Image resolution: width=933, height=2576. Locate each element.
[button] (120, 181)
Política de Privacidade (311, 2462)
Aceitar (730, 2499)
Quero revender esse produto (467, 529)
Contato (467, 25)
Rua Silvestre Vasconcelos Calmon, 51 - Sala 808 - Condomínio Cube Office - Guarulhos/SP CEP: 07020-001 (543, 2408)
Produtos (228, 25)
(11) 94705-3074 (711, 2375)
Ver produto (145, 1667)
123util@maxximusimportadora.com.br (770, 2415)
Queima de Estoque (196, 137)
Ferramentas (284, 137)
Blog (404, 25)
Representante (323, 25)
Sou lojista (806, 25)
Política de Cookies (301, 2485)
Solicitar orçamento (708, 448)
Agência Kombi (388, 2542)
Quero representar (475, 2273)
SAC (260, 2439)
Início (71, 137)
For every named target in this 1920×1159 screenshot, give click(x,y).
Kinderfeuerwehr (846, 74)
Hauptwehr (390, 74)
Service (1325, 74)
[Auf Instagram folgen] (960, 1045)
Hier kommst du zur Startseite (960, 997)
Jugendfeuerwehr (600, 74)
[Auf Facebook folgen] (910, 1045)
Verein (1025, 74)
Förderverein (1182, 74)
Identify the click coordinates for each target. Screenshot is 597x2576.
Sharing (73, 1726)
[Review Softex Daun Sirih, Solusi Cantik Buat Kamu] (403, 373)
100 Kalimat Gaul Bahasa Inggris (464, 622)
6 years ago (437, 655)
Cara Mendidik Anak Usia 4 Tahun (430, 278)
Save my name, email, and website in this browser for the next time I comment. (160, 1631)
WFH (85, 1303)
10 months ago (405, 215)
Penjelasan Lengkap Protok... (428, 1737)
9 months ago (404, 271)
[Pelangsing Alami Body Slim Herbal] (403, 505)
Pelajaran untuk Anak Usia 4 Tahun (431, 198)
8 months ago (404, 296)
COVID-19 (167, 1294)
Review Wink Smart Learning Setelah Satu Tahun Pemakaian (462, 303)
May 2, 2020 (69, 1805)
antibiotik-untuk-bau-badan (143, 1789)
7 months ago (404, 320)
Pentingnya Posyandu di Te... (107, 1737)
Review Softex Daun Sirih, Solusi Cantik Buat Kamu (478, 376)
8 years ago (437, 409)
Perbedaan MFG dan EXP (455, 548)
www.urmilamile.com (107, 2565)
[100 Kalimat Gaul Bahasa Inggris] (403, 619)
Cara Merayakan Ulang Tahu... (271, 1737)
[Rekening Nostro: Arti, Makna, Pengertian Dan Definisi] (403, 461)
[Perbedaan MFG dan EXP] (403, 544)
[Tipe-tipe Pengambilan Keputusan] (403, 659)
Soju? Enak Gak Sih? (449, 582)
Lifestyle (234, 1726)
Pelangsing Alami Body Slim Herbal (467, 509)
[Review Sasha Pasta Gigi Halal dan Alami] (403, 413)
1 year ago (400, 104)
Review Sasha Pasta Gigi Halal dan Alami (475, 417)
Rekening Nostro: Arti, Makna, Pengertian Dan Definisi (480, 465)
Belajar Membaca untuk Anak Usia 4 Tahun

[Problem statement] All that belongs in the answer is the run of lines above from the line containing "Identify the click" through the line containing "antibiotik-untuk-bau-badan (143, 1789)", exactly as written.

[Answer for the task]
Identify the click coordinates for each target. Screenshot is 597x2576.
Sharing (73, 1726)
[Review Softex Daun Sirih, Solusi Cantik Buat Kamu] (403, 373)
100 Kalimat Gaul Bahasa Inggris (464, 622)
6 years ago (437, 655)
Cara Mendidik Anak Usia 4 Tahun (430, 278)
Save my name, email, and website in this browser for the next time I comment. (160, 1631)
WFH (85, 1303)
10 months ago (405, 215)
Penjelasan Lengkap Protok... (428, 1737)
9 months ago (404, 271)
[Pelangsing Alami Body Slim Herbal] (403, 505)
Pelajaran untuk Anak Usia 4 Tahun (431, 198)
8 months ago (404, 296)
COVID-19 (167, 1294)
Review Wink Smart Learning Setelah Satu Tahun Pemakaian (462, 303)
May 2, 2020 (69, 1805)
antibiotik-untuk-bau-badan (143, 1789)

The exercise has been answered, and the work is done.